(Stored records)
────────
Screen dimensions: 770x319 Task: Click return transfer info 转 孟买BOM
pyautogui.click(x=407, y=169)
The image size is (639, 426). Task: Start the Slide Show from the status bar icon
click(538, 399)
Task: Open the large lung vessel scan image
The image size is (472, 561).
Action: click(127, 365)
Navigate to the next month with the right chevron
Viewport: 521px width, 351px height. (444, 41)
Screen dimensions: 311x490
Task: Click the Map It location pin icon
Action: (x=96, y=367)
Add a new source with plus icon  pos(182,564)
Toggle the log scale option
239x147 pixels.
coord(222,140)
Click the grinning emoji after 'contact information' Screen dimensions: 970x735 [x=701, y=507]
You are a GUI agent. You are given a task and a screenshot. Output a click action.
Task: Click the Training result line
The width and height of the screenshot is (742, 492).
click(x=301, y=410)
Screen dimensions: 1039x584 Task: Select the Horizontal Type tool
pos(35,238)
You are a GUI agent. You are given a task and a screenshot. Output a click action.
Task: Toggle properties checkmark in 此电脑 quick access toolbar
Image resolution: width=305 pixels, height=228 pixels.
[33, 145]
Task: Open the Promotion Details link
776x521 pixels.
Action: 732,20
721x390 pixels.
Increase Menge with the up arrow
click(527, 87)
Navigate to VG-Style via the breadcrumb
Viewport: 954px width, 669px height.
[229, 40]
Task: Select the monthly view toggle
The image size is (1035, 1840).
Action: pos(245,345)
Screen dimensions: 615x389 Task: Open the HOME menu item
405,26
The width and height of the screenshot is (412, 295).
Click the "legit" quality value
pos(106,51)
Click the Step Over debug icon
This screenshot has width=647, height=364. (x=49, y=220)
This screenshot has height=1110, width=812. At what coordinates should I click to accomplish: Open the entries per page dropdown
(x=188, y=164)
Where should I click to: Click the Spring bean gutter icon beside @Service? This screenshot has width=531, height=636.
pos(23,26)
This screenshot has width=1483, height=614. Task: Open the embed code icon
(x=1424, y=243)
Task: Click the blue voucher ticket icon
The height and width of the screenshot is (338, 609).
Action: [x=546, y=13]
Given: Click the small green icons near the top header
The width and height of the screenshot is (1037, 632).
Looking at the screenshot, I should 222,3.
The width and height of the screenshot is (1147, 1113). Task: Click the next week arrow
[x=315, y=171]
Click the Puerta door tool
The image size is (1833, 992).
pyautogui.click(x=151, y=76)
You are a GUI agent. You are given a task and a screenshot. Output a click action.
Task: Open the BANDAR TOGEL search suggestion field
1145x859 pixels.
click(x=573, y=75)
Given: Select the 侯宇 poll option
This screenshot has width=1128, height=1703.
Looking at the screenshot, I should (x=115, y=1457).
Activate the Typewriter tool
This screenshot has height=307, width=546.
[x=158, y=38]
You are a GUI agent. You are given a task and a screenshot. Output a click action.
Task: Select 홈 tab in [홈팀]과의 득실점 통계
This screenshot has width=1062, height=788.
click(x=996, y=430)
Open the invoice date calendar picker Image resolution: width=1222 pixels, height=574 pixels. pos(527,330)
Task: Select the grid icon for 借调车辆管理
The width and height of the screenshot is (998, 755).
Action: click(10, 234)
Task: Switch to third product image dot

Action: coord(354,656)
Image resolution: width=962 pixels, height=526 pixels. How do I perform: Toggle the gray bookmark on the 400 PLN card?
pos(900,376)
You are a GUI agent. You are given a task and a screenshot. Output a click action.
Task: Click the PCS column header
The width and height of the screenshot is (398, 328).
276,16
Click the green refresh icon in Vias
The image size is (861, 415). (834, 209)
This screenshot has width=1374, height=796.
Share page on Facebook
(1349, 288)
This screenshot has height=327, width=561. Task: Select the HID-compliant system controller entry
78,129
────────
Take the lines above from the one containing "Task: Click the blue voucher ticket icon" to the one containing "Task: Open the BANDAR" and retype them exactly, both ends included, with nothing added.

- Solution -
Task: Click the blue voucher ticket icon
The height and width of the screenshot is (338, 609).
Action: [x=546, y=13]
Given: Click the small green icons near the top header
The width and height of the screenshot is (1037, 632).
Looking at the screenshot, I should 222,3.
The width and height of the screenshot is (1147, 1113). Task: Click the next week arrow
[x=315, y=171]
Click the Puerta door tool
The image size is (1833, 992).
pyautogui.click(x=151, y=76)
You are a GUI agent. You are given a task and a screenshot. Output a click action.
Task: Open the BANDAR TOGEL search suggestion field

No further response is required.